• WORK ITEM:
Please output exactly the lines below, starting at the line that has "Screen dimensions: 800x571" and ending at the line that has "Where should I", both included; leave out all pictures and include nothing else.
___ MATERIAL SHOWN
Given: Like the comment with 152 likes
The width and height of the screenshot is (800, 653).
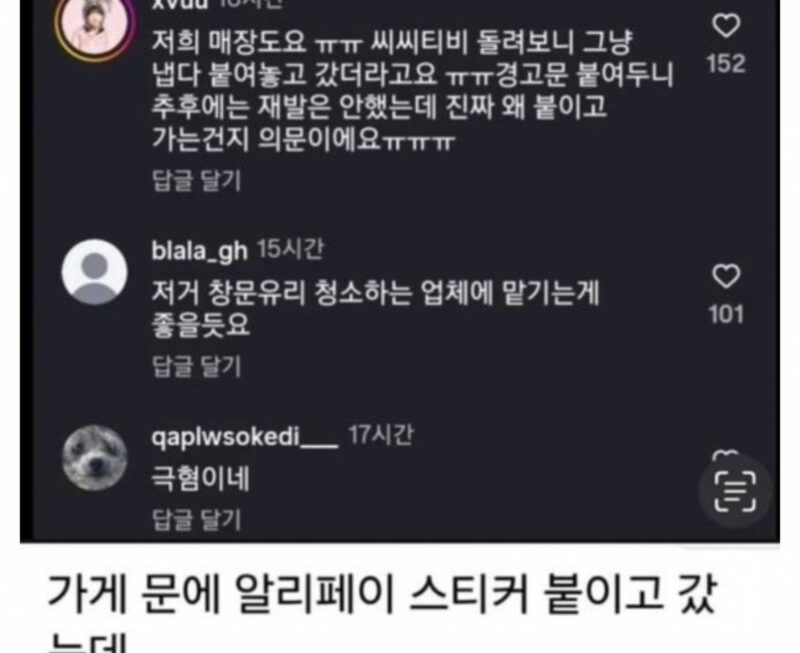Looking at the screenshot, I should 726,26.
______
___ MATERIAL SHOWN
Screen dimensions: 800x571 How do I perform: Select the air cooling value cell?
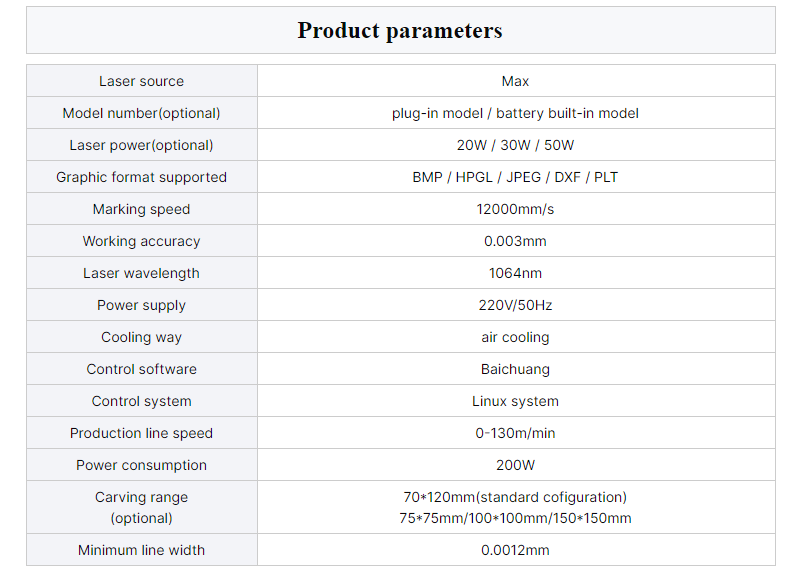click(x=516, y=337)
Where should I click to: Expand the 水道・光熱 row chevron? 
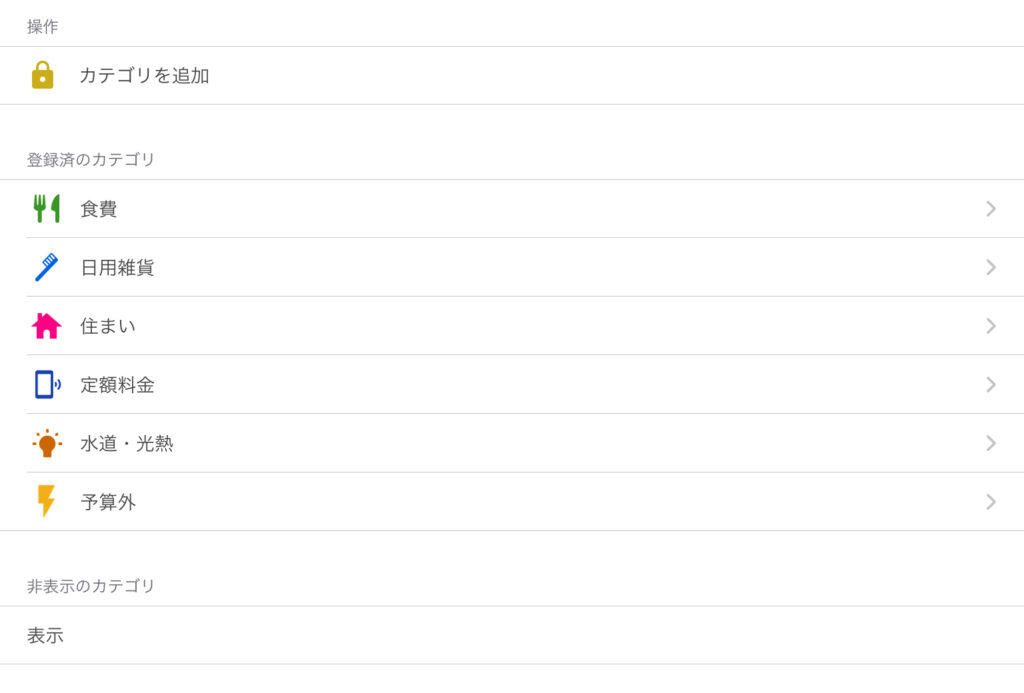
______
• REPLY TO THE TASK:
Screen dimensions: 800x571 How do I perform: Select the air cooling value cell?
click(x=516, y=337)
Where should I click to: Expand the 水道・光熱 row chevron? 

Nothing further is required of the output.